So that nothing is lost, transcribe each line of the records exactly.

▸ **Data**:

────

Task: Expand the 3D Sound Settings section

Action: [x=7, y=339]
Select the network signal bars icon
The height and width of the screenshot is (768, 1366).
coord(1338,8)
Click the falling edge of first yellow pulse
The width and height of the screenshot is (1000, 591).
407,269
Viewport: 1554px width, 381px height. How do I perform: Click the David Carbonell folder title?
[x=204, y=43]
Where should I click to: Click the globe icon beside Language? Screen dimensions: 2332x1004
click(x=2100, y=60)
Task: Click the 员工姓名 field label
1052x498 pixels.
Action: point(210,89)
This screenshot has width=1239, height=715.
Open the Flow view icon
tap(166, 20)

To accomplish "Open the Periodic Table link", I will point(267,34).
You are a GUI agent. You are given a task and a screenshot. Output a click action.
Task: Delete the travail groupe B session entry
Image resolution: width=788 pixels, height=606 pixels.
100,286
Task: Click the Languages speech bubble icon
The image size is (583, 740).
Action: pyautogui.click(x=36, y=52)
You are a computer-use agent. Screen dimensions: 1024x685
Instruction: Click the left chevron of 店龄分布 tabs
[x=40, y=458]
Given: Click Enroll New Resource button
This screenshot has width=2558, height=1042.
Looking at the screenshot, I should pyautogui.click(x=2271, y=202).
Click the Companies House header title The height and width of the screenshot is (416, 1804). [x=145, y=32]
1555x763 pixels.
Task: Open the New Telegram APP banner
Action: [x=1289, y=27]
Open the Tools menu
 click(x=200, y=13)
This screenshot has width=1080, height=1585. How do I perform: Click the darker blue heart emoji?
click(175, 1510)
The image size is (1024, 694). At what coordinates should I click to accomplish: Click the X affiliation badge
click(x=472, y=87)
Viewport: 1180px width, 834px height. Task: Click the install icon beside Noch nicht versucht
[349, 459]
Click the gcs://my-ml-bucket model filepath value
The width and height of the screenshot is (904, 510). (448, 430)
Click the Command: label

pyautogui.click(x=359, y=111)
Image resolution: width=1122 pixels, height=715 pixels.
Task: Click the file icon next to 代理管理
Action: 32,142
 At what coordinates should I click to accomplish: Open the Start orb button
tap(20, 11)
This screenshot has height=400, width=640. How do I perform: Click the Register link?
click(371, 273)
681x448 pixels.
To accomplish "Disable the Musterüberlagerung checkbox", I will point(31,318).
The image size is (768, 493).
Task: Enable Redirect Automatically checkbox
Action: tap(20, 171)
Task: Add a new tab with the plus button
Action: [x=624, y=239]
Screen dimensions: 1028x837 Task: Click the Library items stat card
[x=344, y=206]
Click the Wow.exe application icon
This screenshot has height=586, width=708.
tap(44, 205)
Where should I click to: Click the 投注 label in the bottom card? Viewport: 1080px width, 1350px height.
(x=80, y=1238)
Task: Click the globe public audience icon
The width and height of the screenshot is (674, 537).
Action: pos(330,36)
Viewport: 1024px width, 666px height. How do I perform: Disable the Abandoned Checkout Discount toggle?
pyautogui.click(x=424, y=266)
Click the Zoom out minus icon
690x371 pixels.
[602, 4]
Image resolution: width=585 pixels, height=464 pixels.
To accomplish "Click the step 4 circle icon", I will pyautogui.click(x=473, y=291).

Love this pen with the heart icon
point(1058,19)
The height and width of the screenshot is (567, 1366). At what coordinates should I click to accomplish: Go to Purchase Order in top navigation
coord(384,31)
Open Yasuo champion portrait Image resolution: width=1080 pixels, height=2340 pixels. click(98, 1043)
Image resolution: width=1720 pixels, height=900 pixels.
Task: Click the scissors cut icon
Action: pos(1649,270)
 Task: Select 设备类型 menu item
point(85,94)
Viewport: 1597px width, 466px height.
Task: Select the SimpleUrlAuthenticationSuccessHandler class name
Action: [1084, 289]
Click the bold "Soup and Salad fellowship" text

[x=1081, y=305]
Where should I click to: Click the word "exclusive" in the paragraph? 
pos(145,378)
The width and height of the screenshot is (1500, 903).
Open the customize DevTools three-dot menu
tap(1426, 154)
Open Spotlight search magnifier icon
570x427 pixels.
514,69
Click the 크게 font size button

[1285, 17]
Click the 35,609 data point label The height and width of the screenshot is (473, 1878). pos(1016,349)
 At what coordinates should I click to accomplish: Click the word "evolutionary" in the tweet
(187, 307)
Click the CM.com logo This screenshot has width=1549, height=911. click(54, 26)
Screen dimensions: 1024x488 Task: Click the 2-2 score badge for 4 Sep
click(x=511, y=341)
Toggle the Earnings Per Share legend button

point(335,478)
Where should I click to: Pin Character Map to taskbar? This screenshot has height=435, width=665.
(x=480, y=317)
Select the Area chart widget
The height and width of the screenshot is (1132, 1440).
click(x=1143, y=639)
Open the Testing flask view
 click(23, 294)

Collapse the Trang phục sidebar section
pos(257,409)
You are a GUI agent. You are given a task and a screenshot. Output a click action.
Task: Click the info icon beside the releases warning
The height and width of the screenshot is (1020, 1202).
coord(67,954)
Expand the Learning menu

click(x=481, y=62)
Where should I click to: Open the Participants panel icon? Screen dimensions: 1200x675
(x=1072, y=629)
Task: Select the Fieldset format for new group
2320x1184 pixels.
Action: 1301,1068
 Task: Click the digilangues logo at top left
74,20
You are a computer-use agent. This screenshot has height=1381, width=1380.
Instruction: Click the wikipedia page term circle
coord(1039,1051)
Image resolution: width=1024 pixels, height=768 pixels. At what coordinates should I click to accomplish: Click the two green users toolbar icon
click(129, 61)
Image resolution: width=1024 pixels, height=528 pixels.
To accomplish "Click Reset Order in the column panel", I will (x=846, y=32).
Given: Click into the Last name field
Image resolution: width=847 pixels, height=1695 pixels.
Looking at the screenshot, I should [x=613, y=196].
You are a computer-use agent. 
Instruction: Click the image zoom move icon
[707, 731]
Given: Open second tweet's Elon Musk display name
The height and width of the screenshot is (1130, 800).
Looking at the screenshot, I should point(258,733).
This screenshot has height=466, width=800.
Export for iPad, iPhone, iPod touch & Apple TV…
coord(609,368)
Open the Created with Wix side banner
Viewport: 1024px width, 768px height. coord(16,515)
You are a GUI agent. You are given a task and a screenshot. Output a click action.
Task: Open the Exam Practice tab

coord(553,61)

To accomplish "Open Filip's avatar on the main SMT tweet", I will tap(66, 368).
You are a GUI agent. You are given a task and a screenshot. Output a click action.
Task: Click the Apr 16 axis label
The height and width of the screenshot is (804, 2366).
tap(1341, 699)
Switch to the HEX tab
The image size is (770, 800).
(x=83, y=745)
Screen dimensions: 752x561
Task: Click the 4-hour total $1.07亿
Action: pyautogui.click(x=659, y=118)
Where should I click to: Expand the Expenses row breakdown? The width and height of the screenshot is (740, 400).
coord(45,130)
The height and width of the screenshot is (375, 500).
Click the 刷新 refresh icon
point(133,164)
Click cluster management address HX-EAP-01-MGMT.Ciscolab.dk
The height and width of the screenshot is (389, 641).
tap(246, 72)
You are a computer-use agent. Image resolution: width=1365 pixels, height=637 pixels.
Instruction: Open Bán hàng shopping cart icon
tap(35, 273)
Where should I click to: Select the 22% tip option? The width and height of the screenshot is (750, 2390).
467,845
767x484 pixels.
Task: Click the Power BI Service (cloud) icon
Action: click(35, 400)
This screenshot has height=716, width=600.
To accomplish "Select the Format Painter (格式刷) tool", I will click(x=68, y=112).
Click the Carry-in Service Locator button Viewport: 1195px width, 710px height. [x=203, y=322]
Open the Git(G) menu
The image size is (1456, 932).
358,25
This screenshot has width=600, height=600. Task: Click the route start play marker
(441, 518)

────

▸ **Result for this exercise**:
Task: Expand the 3D Sound Settings section

Action: [x=7, y=339]
Select the network signal bars icon
The height and width of the screenshot is (768, 1366).
coord(1338,8)
Click the falling edge of first yellow pulse
The width and height of the screenshot is (1000, 591).
407,269
Viewport: 1554px width, 381px height. How do I perform: Click the David Carbonell folder title?
[x=204, y=43]
Where should I click to: Click the globe icon beside Language? Screen dimensions: 2332x1004
click(x=2100, y=60)
Task: Click the 员工姓名 field label
1052x498 pixels.
Action: point(210,89)
This screenshot has width=1239, height=715.
Open the Flow view icon
tap(166, 20)

To accomplish "Open the Periodic Table link", I will point(267,34).
You are a GUI agent. You are given a task and a screenshot. Output a click action.
Task: Delete the travail groupe B session entry
Image resolution: width=788 pixels, height=606 pixels.
100,286
Task: Click the Languages speech bubble icon
The image size is (583, 740).
Action: pyautogui.click(x=36, y=52)
You are a computer-use agent. Screen dimensions: 1024x685
Instruction: Click the left chevron of 店龄分布 tabs
[x=40, y=458]
Given: Click Enroll New Resource button
This screenshot has width=2558, height=1042.
Looking at the screenshot, I should pyautogui.click(x=2271, y=202).
Click the Companies House header title The height and width of the screenshot is (416, 1804). [x=145, y=32]
1555x763 pixels.
Task: Open the New Telegram APP banner
Action: [x=1289, y=27]
Open the Tools menu
 click(x=200, y=13)
This screenshot has width=1080, height=1585. How do I perform: Click the darker blue heart emoji?
click(175, 1510)
The image size is (1024, 694). At what coordinates should I click to accomplish: Click the X affiliation badge
click(x=472, y=87)
Viewport: 1180px width, 834px height. Task: Click the install icon beside Noch nicht versucht
[349, 459]
Click the gcs://my-ml-bucket model filepath value
The width and height of the screenshot is (904, 510). (448, 430)
Click the Command: label

pyautogui.click(x=359, y=111)
Image resolution: width=1122 pixels, height=715 pixels.
Task: Click the file icon next to 代理管理
Action: 32,142
 At what coordinates should I click to accomplish: Open the Start orb button
tap(20, 11)
This screenshot has height=400, width=640. How do I perform: Click the Register link?
click(371, 273)
681x448 pixels.
To accomplish "Disable the Musterüberlagerung checkbox", I will point(31,318).
The image size is (768, 493).
Task: Enable Redirect Automatically checkbox
Action: tap(20, 171)
Task: Add a new tab with the plus button
Action: [x=624, y=239]
Screen dimensions: 1028x837 Task: Click the Library items stat card
[x=344, y=206]
Click the Wow.exe application icon
This screenshot has height=586, width=708.
tap(44, 205)
Where should I click to: Click the 投注 label in the bottom card? Viewport: 1080px width, 1350px height.
(x=80, y=1238)
Task: Click the globe public audience icon
The width and height of the screenshot is (674, 537).
Action: pos(330,36)
Viewport: 1024px width, 666px height. How do I perform: Disable the Abandoned Checkout Discount toggle?
pyautogui.click(x=424, y=266)
Click the Zoom out minus icon
690x371 pixels.
[602, 4]
Image resolution: width=585 pixels, height=464 pixels.
To accomplish "Click the step 4 circle icon", I will pyautogui.click(x=473, y=291).

Love this pen with the heart icon
point(1058,19)
The height and width of the screenshot is (567, 1366). At what coordinates should I click to accomplish: Go to Purchase Order in top navigation
coord(384,31)
Open Yasuo champion portrait Image resolution: width=1080 pixels, height=2340 pixels. click(98, 1043)
Image resolution: width=1720 pixels, height=900 pixels.
Task: Click the scissors cut icon
Action: pos(1649,270)
 Task: Select 设备类型 menu item
point(85,94)
Viewport: 1597px width, 466px height.
Task: Select the SimpleUrlAuthenticationSuccessHandler class name
Action: [1084, 289]
Click the bold "Soup and Salad fellowship" text

[x=1081, y=305]
Where should I click to: Click the word "exclusive" in the paragraph? 
pos(145,378)
The width and height of the screenshot is (1500, 903).
Open the customize DevTools three-dot menu
tap(1426, 154)
Open Spotlight search magnifier icon
570x427 pixels.
514,69
Click the 크게 font size button

[1285, 17]
Click the 35,609 data point label The height and width of the screenshot is (473, 1878). pos(1016,349)
 At what coordinates should I click to accomplish: Click the word "evolutionary" in the tweet
(187, 307)
Click the CM.com logo This screenshot has width=1549, height=911. click(54, 26)
Screen dimensions: 1024x488 Task: Click the 2-2 score badge for 4 Sep
click(x=511, y=341)
Toggle the Earnings Per Share legend button

point(335,478)
Where should I click to: Pin Character Map to taskbar? This screenshot has height=435, width=665.
(x=480, y=317)
Select the Area chart widget
The height and width of the screenshot is (1132, 1440).
click(x=1143, y=639)
Open the Testing flask view
 click(23, 294)

Collapse the Trang phục sidebar section
pos(257,409)
You are a GUI agent. You are given a task and a screenshot. Output a click action.
Task: Click the info icon beside the releases warning
The height and width of the screenshot is (1020, 1202).
coord(67,954)
Expand the Learning menu

click(x=481, y=62)
Where should I click to: Open the Participants panel icon? Screen dimensions: 1200x675
(x=1072, y=629)
Task: Select the Fieldset format for new group
2320x1184 pixels.
Action: 1301,1068
 Task: Click the digilangues logo at top left
74,20
You are a computer-use agent. This screenshot has height=1381, width=1380.
Instruction: Click the wikipedia page term circle
coord(1039,1051)
Image resolution: width=1024 pixels, height=768 pixels. At what coordinates should I click to accomplish: Click the two green users toolbar icon
click(129, 61)
Image resolution: width=1024 pixels, height=528 pixels.
To accomplish "Click Reset Order in the column panel", I will (x=846, y=32).
Given: Click into the Last name field
Image resolution: width=847 pixels, height=1695 pixels.
Looking at the screenshot, I should [x=613, y=196].
You are a computer-use agent. 
Instruction: Click the image zoom move icon
[707, 731]
Given: Open second tweet's Elon Musk display name
The height and width of the screenshot is (1130, 800).
Looking at the screenshot, I should point(258,733).
This screenshot has height=466, width=800.
Export for iPad, iPhone, iPod touch & Apple TV…
coord(609,368)
Open the Created with Wix side banner
Viewport: 1024px width, 768px height. coord(16,515)
You are a GUI agent. You are given a task and a screenshot. Output a click action.
Task: Open the Exam Practice tab

coord(553,61)

To accomplish "Open Filip's avatar on the main SMT tweet", I will tap(66, 368).
You are a GUI agent. You are given a task and a screenshot. Output a click action.
Task: Click the Apr 16 axis label
The height and width of the screenshot is (804, 2366).
tap(1341, 699)
Switch to the HEX tab
The image size is (770, 800).
(x=83, y=745)
Screen dimensions: 752x561
Task: Click the 4-hour total $1.07亿
Action: pyautogui.click(x=659, y=118)
Where should I click to: Expand the Expenses row breakdown? The width and height of the screenshot is (740, 400).
coord(45,130)
The height and width of the screenshot is (375, 500).
Click the 刷新 refresh icon
point(133,164)
Click cluster management address HX-EAP-01-MGMT.Ciscolab.dk
The height and width of the screenshot is (389, 641).
tap(246, 72)
You are a computer-use agent. Image resolution: width=1365 pixels, height=637 pixels.
Instruction: Open Bán hàng shopping cart icon
tap(35, 273)
Where should I click to: Select the 22% tip option? The width and height of the screenshot is (750, 2390).
467,845
767x484 pixels.
Task: Click the Power BI Service (cloud) icon
Action: click(35, 400)
This screenshot has height=716, width=600.
To accomplish "Select the Format Painter (格式刷) tool", I will click(x=68, y=112).
Click the Carry-in Service Locator button Viewport: 1195px width, 710px height. [x=203, y=322]
Open the Git(G) menu
The image size is (1456, 932).
358,25
This screenshot has width=600, height=600. Task: Click the route start play marker
(441, 518)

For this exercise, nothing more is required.